**Instructions to follow**
Omit all pictures, then retype exactly the lines from the one that contains "You are a computer-use" through the end of the listing.

————

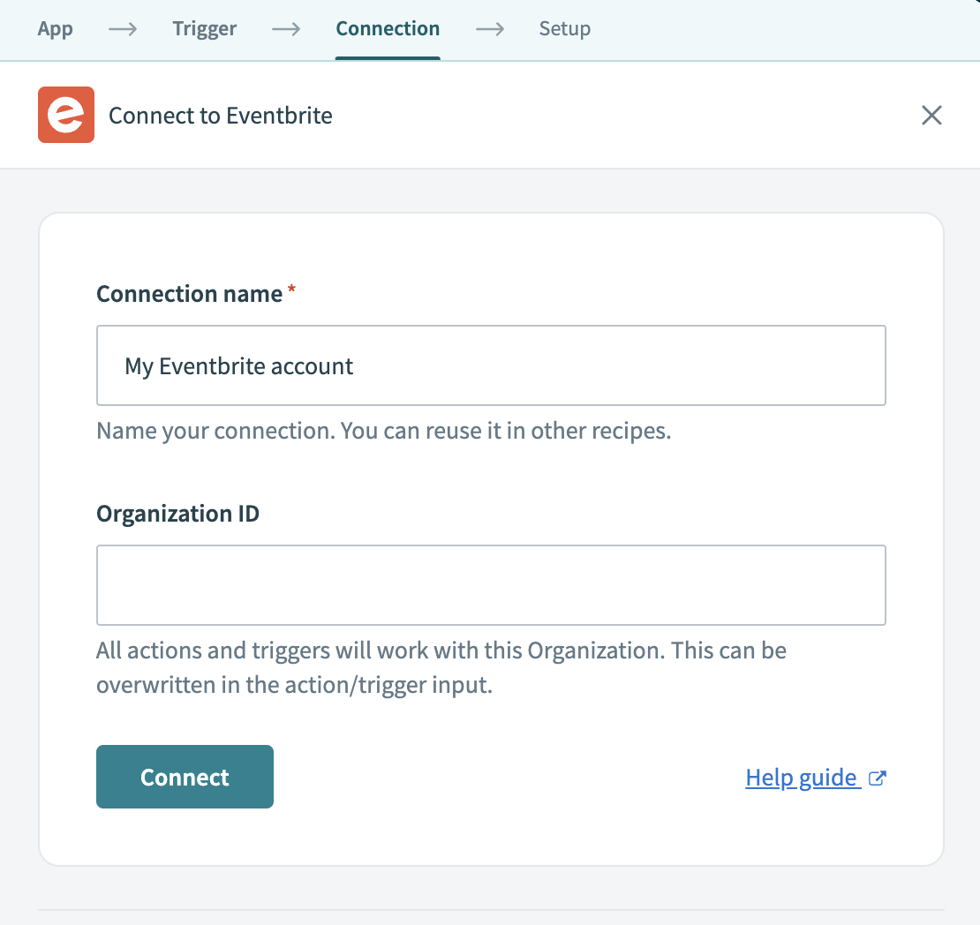
Task: Click the arrow between App and Trigger
Action: click(122, 29)
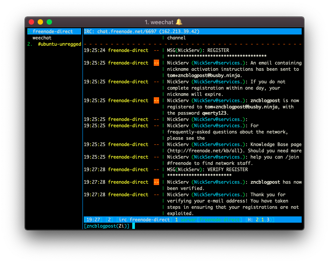329x263 pixels.
Task: Click the weechat core buffer entry
Action: [42, 38]
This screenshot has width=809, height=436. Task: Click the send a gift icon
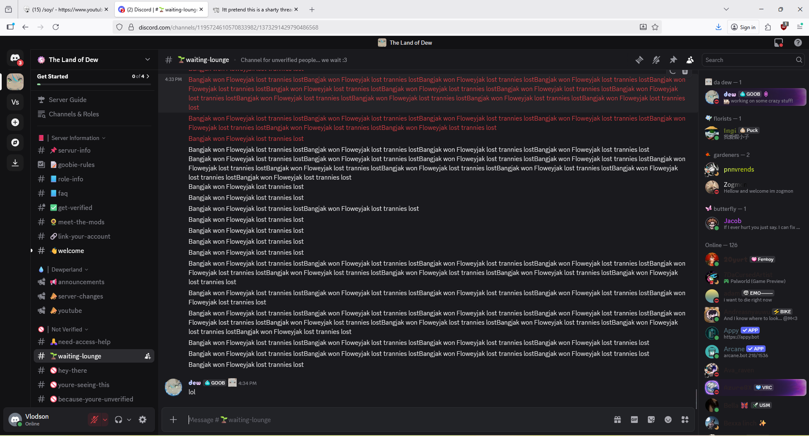click(618, 420)
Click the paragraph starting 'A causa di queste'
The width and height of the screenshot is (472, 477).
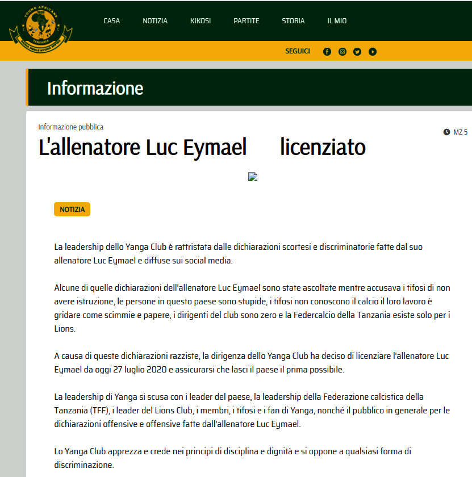coord(247,363)
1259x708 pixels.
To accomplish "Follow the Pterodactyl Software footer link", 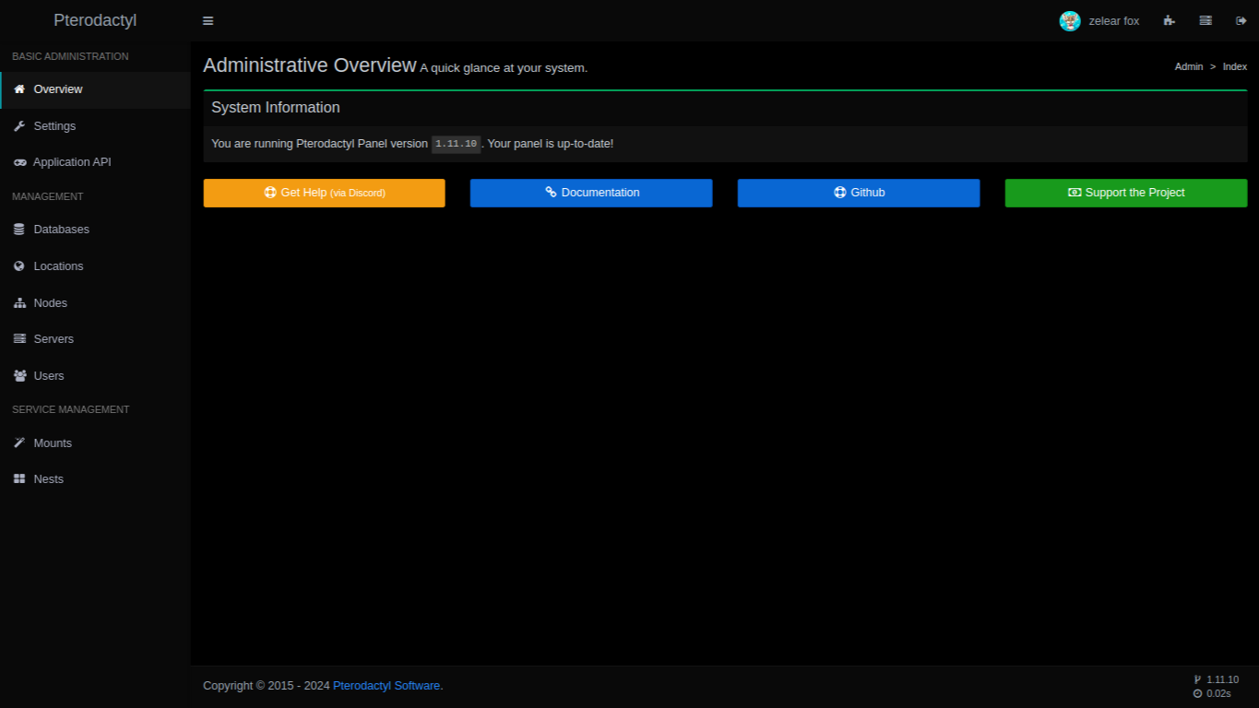I will tap(386, 686).
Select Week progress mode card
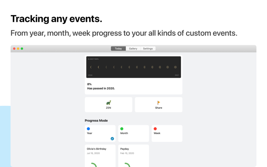The image size is (267, 167). coord(167,134)
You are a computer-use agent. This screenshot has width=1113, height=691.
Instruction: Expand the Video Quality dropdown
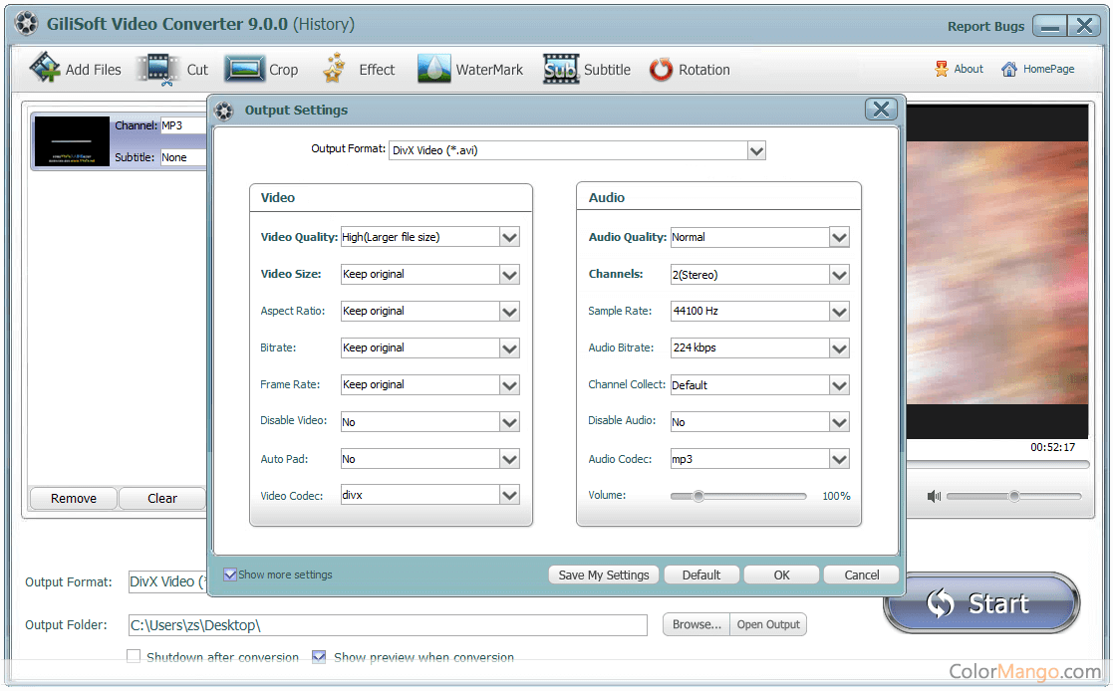[x=509, y=237]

————

**Written solution**
You are a computer-use agent. This screenshot has width=1113, height=691.
Instruction: Expand the Video Quality dropdown
[x=509, y=237]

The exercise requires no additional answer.